Na década de 70, quando a varíola humana estava prestes a ser erradicada, foi atestado o primeiro registro de varíola de macacos em seres humanos, na República Democrática do Congo. Atualmente, já foram registrados pela OMS mais de 780 casos em locais onde a patologia não é endêmica. Agora que o surto chegou nos países do Norte Global e deixa de ser algo característico de nações marcadas pelo subdesenvolvimento, o mundo parece se alarmar. Mas o Dr. Munir pontua que há baixo risco do surgimento de uma epidemia da doença em razão do funcionamento das formas de transmissão e contágio. “Uma epidemia não. É uma doença que não é transmitida facilmente, precisa de um contato muito importante [próximo/íntimo] com quem está doente, para que haja infecção. Então, ela não tem uma chance de ser uma grande epidemia”, constata o médico.
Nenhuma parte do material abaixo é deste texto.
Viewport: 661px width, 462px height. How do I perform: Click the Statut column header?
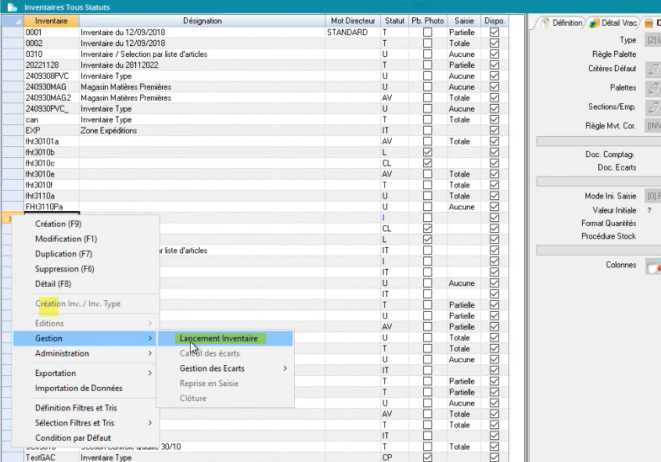point(394,21)
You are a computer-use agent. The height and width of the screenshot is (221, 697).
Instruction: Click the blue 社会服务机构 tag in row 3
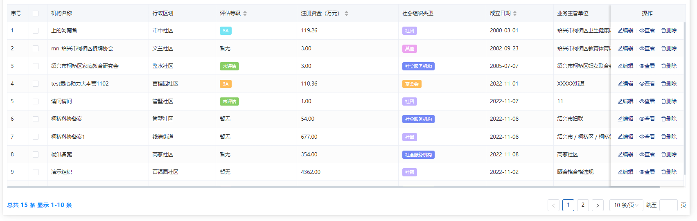418,66
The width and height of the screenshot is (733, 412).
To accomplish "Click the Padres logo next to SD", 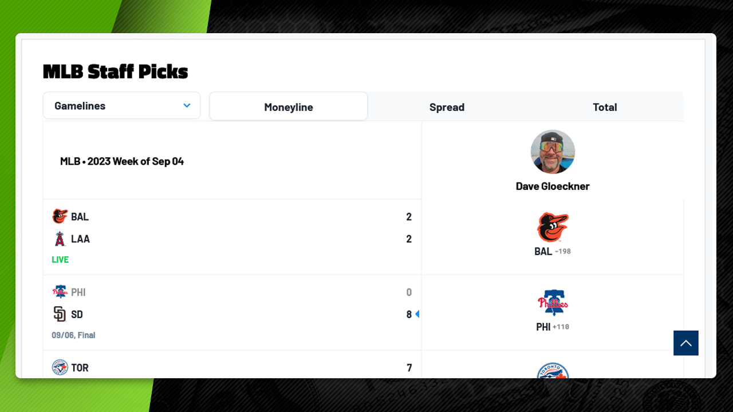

Grandes epidemias e pandemias ocorrem quando as doenças em questão possuem alto grau de transmissibilidade. No caso da Covid-19, por exemplo, o contágio acontece quando um indivíduo saudável inala gotículas de saliva ou partículas de secreção infectadas pelo vírus – a partir de tosses ou espirros – que podem ficar suspensas por horas no ar. A antiga variante de varíola tornou-se um grave problema de saúde pública devido sua alta taxa de contágio, que também acontecia pela inalação de gotículas de saliva ou pelo contato com algum objeto de um indivíduo infectado. Entretanto, a nova varíola, como pontuado pelo doutor, é menos contagiosa, o que dificulta sua transmissão e abaixa o risco de se tornar uma epidemia.
Os macacos e a transmissão
Embora o nome popular seja “varíola dos macacos”, o entrevistado ressalta que essa nomenclatura está incorreta, uma vez que a doença tem origem em corpos de roedores. Mas doenças que infectam macacos não são novas para a comunidade científica. A febre amarela, um vírus que preocupa a medicina desde o século XIX, também tem o animal como “reservatório” da doença. Diferentemente de como acontece com a varíola, a febre amarela é transmitida pela picada do Aedes aegypti, mosquito que também é vetor de outras doenças, como a dengue. Mesmo que não sejam os macacos os responsáveis pelo surgimento dessas patologias, é senso comum supor que a morte desses animais sirva como forma de controle, tanto da nova varíola quanto da febre amarela. Porém, o Dr. Munir explica que os animais contaminados são tão vítimas quanto os humanos. No caso da varíola de macacos, eles servem apenas como um intermediador entre o vírus e as pessoas, e ficam tão doentes quanto elas.
Saiba identificar os sintomas e como se prevenir
Ainda que não haja um risco iminente de transmissão em massa da nova varíola, é importante saber os sintomas. O médico explica que, “no começo, ela [varíola] é igual a qualquer doença infecciosa. Tem uma febre, uma dor muscular, às vezes aparecem umas ínguas no pescoço, mas isso aparece em um monte de outras doenças.” O indivíduo, no entanto, deve se alarmar quando vesículas, que o Dr. Munir descreve como “bolhas pequenas”, aparecem pelo corpo. Ele complementa que ainda não existem mortes registradas pela varíola dos macacos, e se por algum motivo o vírus começar a se espalhar, a campanha de vacinação que auxiliou na erradicação da antiga variante de varíola seria a principal forma de combate.
Sobre a prevenção da doença, o doutor alerta que o mais importante é “evitar contato com pessoas doentes e evitar, naturalmente, contato com esses animais infectados”. Já foi registrado um caso da doença no Brasil, em um homem de 41 anos que viajou à Espanha. Ele se encontra isolado no Hospital Emílio Ribas, em São Paulo. Mas, o Dr. Munir tranquiliza a população ao ressaltar que, até agora, não existem casos de ratos ou roedores portadores desse vírus no Brasil.